> **Provided records**:
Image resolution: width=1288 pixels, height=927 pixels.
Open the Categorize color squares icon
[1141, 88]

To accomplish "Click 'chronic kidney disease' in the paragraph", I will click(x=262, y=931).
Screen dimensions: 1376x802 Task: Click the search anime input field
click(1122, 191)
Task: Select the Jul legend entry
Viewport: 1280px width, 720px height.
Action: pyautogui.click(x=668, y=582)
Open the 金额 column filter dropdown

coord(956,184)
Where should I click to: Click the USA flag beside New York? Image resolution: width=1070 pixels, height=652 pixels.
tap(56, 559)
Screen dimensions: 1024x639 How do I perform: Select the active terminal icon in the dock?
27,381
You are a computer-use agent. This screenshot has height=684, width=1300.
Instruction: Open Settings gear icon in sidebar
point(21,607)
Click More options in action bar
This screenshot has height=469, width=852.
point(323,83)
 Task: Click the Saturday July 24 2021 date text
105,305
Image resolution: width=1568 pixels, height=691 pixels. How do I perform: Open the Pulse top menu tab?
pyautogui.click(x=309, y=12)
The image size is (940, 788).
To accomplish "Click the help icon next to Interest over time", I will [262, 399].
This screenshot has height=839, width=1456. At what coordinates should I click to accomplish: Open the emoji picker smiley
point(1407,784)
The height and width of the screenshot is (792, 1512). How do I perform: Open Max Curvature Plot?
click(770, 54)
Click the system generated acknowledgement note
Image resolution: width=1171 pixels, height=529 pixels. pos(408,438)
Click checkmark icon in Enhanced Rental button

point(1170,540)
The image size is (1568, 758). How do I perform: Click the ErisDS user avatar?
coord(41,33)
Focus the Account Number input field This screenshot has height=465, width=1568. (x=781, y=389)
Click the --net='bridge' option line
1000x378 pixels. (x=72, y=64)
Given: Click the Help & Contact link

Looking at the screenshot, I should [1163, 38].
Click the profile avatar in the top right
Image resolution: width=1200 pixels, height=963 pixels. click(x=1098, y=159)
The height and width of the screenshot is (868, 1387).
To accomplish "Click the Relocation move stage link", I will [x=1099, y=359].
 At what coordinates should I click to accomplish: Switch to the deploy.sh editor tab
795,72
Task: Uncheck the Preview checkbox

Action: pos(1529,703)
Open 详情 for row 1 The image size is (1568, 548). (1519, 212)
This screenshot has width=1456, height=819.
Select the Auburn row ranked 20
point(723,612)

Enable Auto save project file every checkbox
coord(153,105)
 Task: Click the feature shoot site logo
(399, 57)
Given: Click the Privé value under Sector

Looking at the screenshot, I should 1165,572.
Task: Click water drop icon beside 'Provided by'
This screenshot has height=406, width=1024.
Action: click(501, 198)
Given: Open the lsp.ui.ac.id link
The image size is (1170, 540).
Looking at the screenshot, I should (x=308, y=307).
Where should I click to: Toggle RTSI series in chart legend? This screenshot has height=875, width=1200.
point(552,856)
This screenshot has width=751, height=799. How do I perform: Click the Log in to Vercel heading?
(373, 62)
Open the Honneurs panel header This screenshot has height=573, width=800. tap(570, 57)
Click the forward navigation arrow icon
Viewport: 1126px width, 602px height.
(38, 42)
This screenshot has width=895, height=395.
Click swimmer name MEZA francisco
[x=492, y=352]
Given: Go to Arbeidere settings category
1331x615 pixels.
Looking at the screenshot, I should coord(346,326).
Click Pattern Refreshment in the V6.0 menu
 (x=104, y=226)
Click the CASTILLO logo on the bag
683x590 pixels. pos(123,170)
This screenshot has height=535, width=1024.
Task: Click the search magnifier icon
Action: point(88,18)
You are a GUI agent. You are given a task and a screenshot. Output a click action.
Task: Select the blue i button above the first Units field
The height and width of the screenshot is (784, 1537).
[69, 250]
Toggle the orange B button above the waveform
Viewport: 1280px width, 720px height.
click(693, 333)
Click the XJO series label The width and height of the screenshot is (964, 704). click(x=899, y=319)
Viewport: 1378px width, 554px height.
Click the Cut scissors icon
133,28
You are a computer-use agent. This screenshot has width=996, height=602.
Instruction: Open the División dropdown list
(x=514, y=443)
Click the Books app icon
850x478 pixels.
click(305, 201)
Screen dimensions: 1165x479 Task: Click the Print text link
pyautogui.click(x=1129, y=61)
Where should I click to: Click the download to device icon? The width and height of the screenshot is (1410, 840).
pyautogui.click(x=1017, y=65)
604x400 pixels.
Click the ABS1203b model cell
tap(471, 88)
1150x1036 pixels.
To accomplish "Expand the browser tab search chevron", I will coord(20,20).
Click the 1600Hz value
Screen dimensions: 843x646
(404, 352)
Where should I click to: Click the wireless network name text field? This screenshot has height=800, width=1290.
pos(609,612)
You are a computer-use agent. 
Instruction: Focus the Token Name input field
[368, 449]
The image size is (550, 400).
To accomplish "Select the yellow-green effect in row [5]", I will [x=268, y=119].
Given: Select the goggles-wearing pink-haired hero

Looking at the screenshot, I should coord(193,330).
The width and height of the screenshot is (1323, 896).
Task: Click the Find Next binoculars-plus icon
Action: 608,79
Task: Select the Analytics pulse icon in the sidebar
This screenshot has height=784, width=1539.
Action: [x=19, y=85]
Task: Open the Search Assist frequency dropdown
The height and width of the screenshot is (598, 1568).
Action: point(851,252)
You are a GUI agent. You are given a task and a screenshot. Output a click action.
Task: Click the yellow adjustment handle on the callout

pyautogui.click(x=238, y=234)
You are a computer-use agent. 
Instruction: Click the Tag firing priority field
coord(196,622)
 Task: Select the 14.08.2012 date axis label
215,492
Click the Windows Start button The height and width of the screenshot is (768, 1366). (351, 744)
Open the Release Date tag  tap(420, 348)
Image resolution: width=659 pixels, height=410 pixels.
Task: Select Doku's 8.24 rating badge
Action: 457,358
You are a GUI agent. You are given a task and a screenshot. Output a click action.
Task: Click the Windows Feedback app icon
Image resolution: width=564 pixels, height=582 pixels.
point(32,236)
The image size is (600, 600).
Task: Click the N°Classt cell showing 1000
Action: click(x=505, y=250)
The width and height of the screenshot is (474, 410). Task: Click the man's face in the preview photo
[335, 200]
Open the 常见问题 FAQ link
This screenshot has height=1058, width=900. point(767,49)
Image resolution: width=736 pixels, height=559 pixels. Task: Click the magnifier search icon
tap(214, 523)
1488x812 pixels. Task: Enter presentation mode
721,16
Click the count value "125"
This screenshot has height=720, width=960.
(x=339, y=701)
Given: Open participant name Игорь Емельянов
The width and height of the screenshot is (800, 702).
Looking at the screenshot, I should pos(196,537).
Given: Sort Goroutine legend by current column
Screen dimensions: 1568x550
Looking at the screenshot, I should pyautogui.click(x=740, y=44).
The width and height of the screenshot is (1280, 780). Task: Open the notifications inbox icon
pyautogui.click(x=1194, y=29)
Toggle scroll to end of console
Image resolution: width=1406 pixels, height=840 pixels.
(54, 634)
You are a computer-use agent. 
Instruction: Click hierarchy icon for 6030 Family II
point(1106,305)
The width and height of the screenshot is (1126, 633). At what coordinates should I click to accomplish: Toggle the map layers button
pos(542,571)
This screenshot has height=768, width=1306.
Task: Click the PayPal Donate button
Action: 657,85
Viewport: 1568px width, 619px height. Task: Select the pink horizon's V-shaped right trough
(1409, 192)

> **Written problem**:
Copy all of the records above word for word, with nothing added or left out.

> **Solved problem**:
Image resolution: width=1288 pixels, height=927 pixels.
Open the Categorize color squares icon
[1141, 88]

To accomplish "Click 'chronic kidney disease' in the paragraph", I will click(x=262, y=931).
Screen dimensions: 1376x802 Task: Click the search anime input field
click(1122, 191)
Task: Select the Jul legend entry
Viewport: 1280px width, 720px height.
Action: pyautogui.click(x=668, y=582)
Open the 金额 column filter dropdown

coord(956,184)
Where should I click to: Click the USA flag beside New York? Image resolution: width=1070 pixels, height=652 pixels.
tap(56, 559)
Screen dimensions: 1024x639 How do I perform: Select the active terminal icon in the dock?
27,381
You are a computer-use agent. This screenshot has height=684, width=1300.
Instruction: Open Settings gear icon in sidebar
point(21,607)
Click More options in action bar
This screenshot has height=469, width=852.
point(323,83)
 Task: Click the Saturday July 24 2021 date text
105,305
Image resolution: width=1568 pixels, height=691 pixels. How do I perform: Open the Pulse top menu tab?
pyautogui.click(x=309, y=12)
The image size is (940, 788).
To accomplish "Click the help icon next to Interest over time", I will [262, 399].
This screenshot has height=839, width=1456. At what coordinates should I click to accomplish: Open the emoji picker smiley
point(1407,784)
The height and width of the screenshot is (792, 1512). How do I perform: Open Max Curvature Plot?
click(770, 54)
Click the system generated acknowledgement note
Image resolution: width=1171 pixels, height=529 pixels. pos(408,438)
Click checkmark icon in Enhanced Rental button

point(1170,540)
The image size is (1568, 758). How do I perform: Click the ErisDS user avatar?
coord(41,33)
Focus the Account Number input field This screenshot has height=465, width=1568. (x=781, y=389)
Click the --net='bridge' option line
1000x378 pixels. (x=72, y=64)
Given: Click the Help & Contact link

Looking at the screenshot, I should [1163, 38].
Click the profile avatar in the top right
Image resolution: width=1200 pixels, height=963 pixels. click(x=1098, y=159)
The height and width of the screenshot is (868, 1387).
To accomplish "Click the Relocation move stage link", I will [x=1099, y=359].
 At what coordinates should I click to accomplish: Switch to the deploy.sh editor tab
795,72
Task: Uncheck the Preview checkbox

Action: pos(1529,703)
Open 详情 for row 1 The image size is (1568, 548). (1519, 212)
This screenshot has width=1456, height=819.
Select the Auburn row ranked 20
point(723,612)

Enable Auto save project file every checkbox
coord(153,105)
 Task: Click the feature shoot site logo
(399, 57)
Given: Click the Privé value under Sector

Looking at the screenshot, I should 1165,572.
Task: Click water drop icon beside 'Provided by'
This screenshot has height=406, width=1024.
Action: click(501, 198)
Given: Open the lsp.ui.ac.id link
The image size is (1170, 540).
Looking at the screenshot, I should (x=308, y=307).
Where should I click to: Toggle RTSI series in chart legend? This screenshot has height=875, width=1200.
point(552,856)
This screenshot has width=751, height=799. How do I perform: Click the Log in to Vercel heading?
(373, 62)
Open the Honneurs panel header This screenshot has height=573, width=800. tap(570, 57)
Click the forward navigation arrow icon
Viewport: 1126px width, 602px height.
(38, 42)
This screenshot has width=895, height=395.
Click swimmer name MEZA francisco
[x=492, y=352]
Given: Go to Arbeidere settings category
1331x615 pixels.
Looking at the screenshot, I should coord(346,326).
Click Pattern Refreshment in the V6.0 menu
 (x=104, y=226)
Click the CASTILLO logo on the bag
683x590 pixels. pos(123,170)
This screenshot has height=535, width=1024.
Task: Click the search magnifier icon
Action: point(88,18)
You are a GUI agent. You are given a task and a screenshot. Output a click action.
Task: Select the blue i button above the first Units field
The height and width of the screenshot is (784, 1537).
[69, 250]
Toggle the orange B button above the waveform
Viewport: 1280px width, 720px height.
click(693, 333)
Click the XJO series label The width and height of the screenshot is (964, 704). click(x=899, y=319)
Viewport: 1378px width, 554px height.
Click the Cut scissors icon
133,28
You are a computer-use agent. This screenshot has width=996, height=602.
Instruction: Open the División dropdown list
(x=514, y=443)
Click the Books app icon
850x478 pixels.
click(305, 201)
Screen dimensions: 1165x479 Task: Click the Print text link
pyautogui.click(x=1129, y=61)
Where should I click to: Click the download to device icon? The width and height of the screenshot is (1410, 840).
pyautogui.click(x=1017, y=65)
604x400 pixels.
Click the ABS1203b model cell
tap(471, 88)
1150x1036 pixels.
To accomplish "Expand the browser tab search chevron", I will coord(20,20).
Click the 1600Hz value
Screen dimensions: 843x646
(404, 352)
Where should I click to: Click the wireless network name text field? This screenshot has height=800, width=1290.
pos(609,612)
You are a computer-use agent. 
Instruction: Focus the Token Name input field
[368, 449]
The image size is (550, 400).
To accomplish "Select the yellow-green effect in row [5]", I will [x=268, y=119].
Given: Select the goggles-wearing pink-haired hero

Looking at the screenshot, I should coord(193,330).
The width and height of the screenshot is (1323, 896).
Task: Click the Find Next binoculars-plus icon
Action: 608,79
Task: Select the Analytics pulse icon in the sidebar
This screenshot has height=784, width=1539.
Action: [x=19, y=85]
Task: Open the Search Assist frequency dropdown
The height and width of the screenshot is (598, 1568).
Action: point(851,252)
You are a GUI agent. You are given a task and a screenshot. Output a click action.
Task: Click the yellow adjustment handle on the callout

pyautogui.click(x=238, y=234)
You are a computer-use agent. 
Instruction: Click the Tag firing priority field
coord(196,622)
 Task: Select the 14.08.2012 date axis label
215,492
Click the Windows Start button The height and width of the screenshot is (768, 1366). (351, 744)
Open the Release Date tag  tap(420, 348)
Image resolution: width=659 pixels, height=410 pixels.
Task: Select Doku's 8.24 rating badge
Action: 457,358
You are a GUI agent. You are given a task and a screenshot. Output a click action.
Task: Click the Windows Feedback app icon
Image resolution: width=564 pixels, height=582 pixels.
point(32,236)
The image size is (600, 600).
Task: Click the N°Classt cell showing 1000
Action: click(x=505, y=250)
The width and height of the screenshot is (474, 410). Task: Click the man's face in the preview photo
[335, 200]
Open the 常见问题 FAQ link
This screenshot has height=1058, width=900. point(767,49)
Image resolution: width=736 pixels, height=559 pixels. Task: Click the magnifier search icon
tap(214, 523)
1488x812 pixels. Task: Enter presentation mode
721,16
Click the count value "125"
This screenshot has height=720, width=960.
(x=339, y=701)
Given: Open participant name Игорь Емельянов
The width and height of the screenshot is (800, 702).
Looking at the screenshot, I should pos(196,537).
Given: Sort Goroutine legend by current column
Screen dimensions: 1568x550
Looking at the screenshot, I should pyautogui.click(x=740, y=44).
The width and height of the screenshot is (1280, 780). Task: Open the notifications inbox icon
pyautogui.click(x=1194, y=29)
Toggle scroll to end of console
Image resolution: width=1406 pixels, height=840 pixels.
(54, 634)
You are a computer-use agent. 
Instruction: Click hierarchy icon for 6030 Family II
point(1106,305)
The width and height of the screenshot is (1126, 633). At what coordinates should I click to accomplish: Toggle the map layers button
pos(542,571)
This screenshot has height=768, width=1306.
Task: Click the PayPal Donate button
Action: 657,85
Viewport: 1568px width, 619px height. Task: Select the pink horizon's V-shaped right trough
(1409, 192)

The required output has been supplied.